[Exercise data — start]
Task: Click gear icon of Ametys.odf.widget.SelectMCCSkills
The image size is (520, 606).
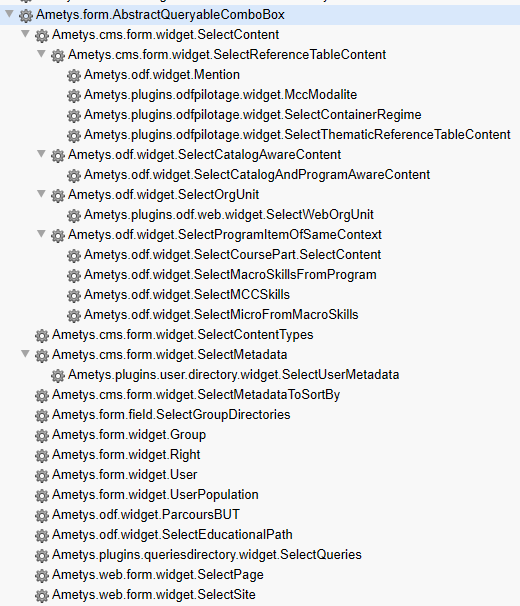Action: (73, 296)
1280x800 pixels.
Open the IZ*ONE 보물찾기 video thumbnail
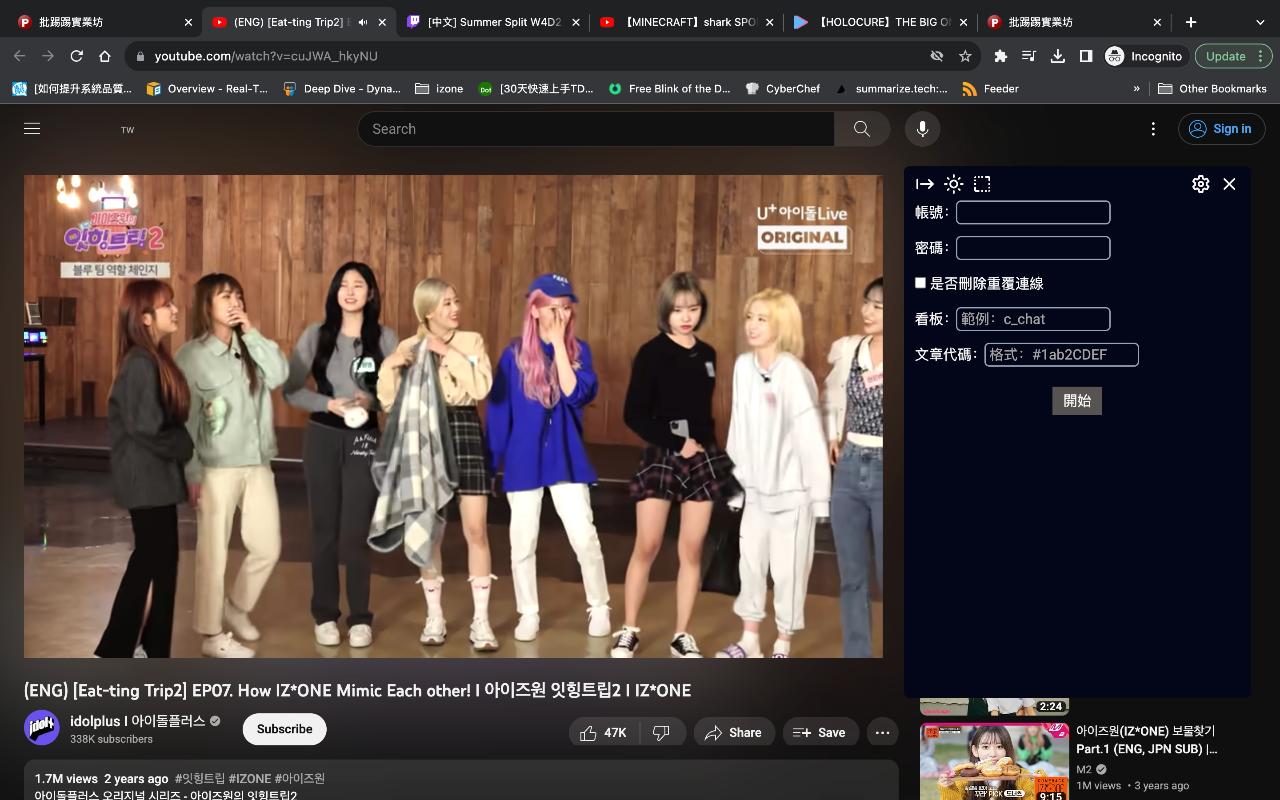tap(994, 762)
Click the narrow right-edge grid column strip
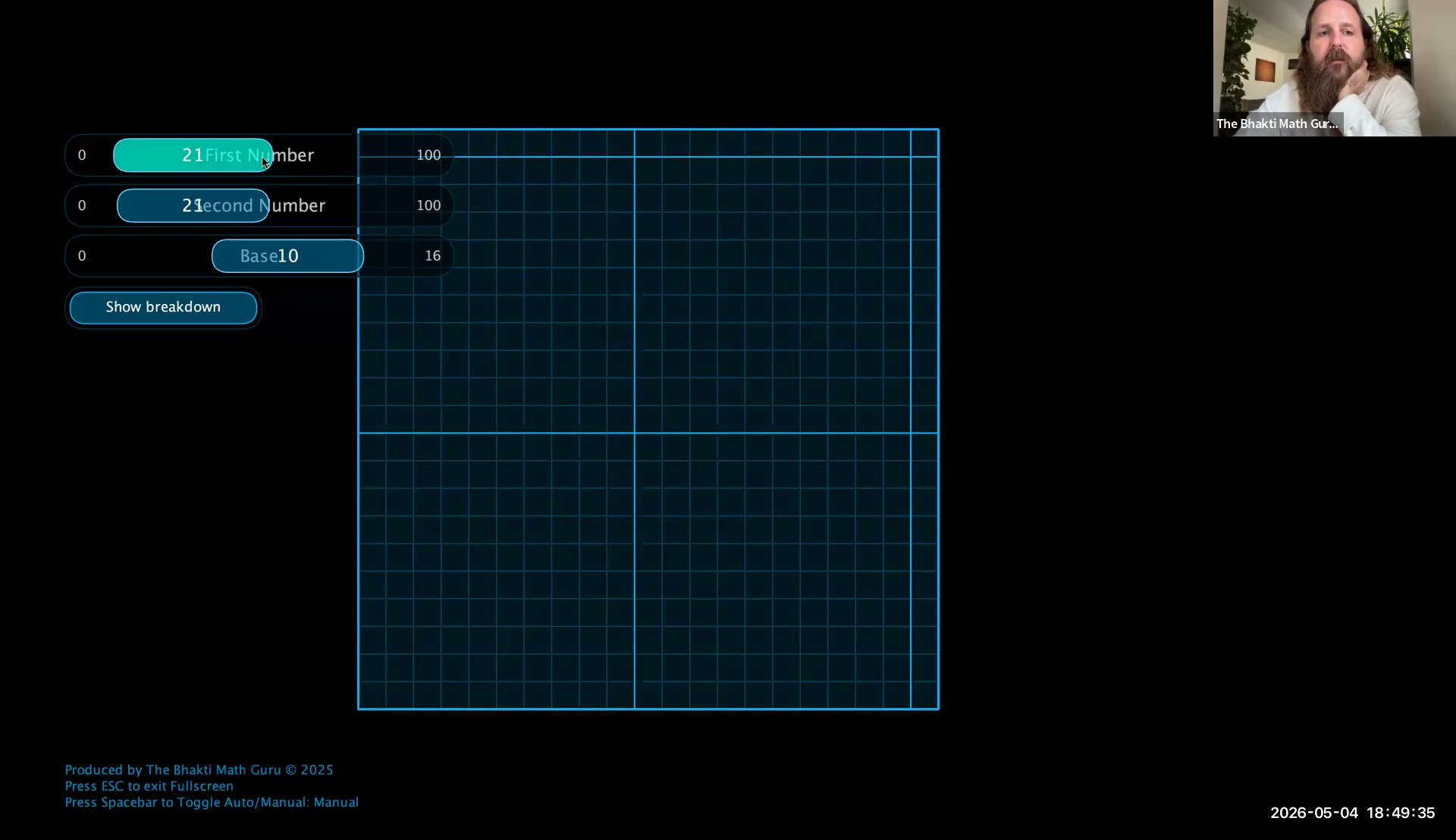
[Exercise data — finish]
**What needs to be done:** Each line above that contains the word "Click" should be returned.

**Finished task:**
Task: Click gear icon of Ametys.odf.widget.SelectMCCSkills
Click the narrow right-edge grid column strip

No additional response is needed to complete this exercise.